[[ Task data, beginning ]]
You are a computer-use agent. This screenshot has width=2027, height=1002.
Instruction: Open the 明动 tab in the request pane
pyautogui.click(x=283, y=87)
[[ Task data, end ]]
[[ Task data, beginning ]]
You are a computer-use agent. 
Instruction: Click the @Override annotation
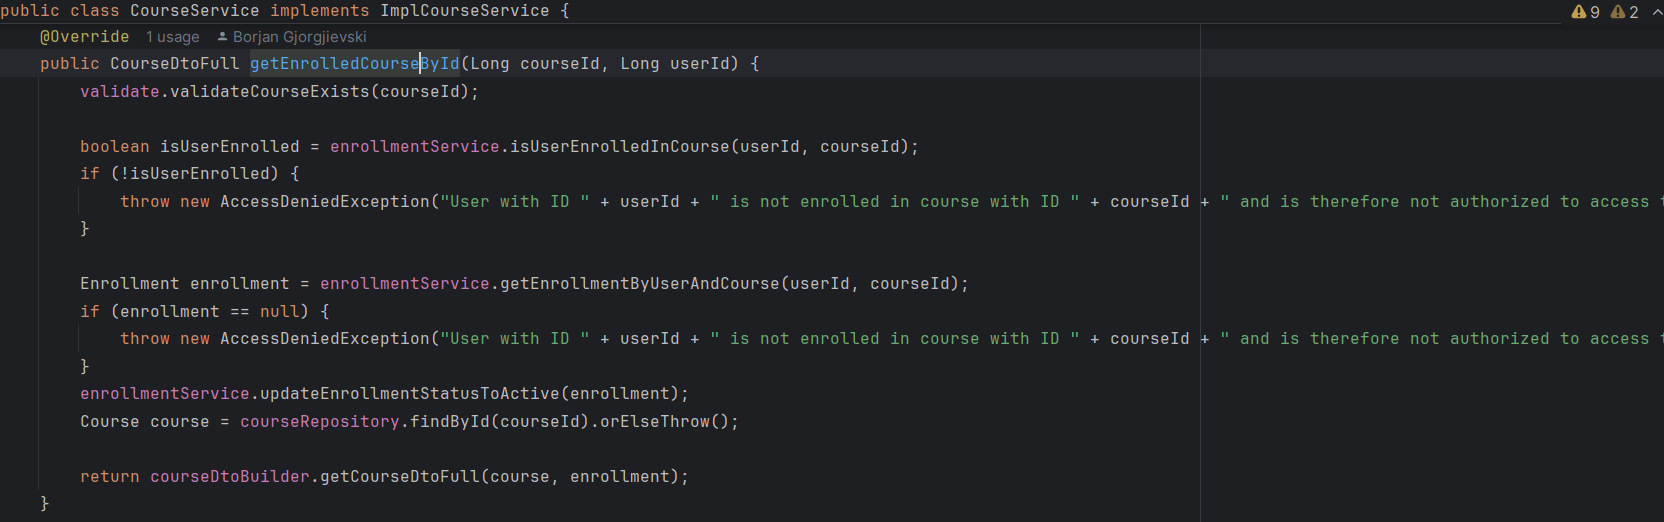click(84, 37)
[[ Task data, end ]]
[[ Task data, beginning ]]
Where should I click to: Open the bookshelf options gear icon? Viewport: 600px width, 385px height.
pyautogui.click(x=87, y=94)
[[ Task data, end ]]
■ **Work task**
Using the listing above, show each line holding the string "agent".

■ **Solution below**
You are a computer-use agent. This screenshot has width=2027, height=1002.
You are a computer-use agent. 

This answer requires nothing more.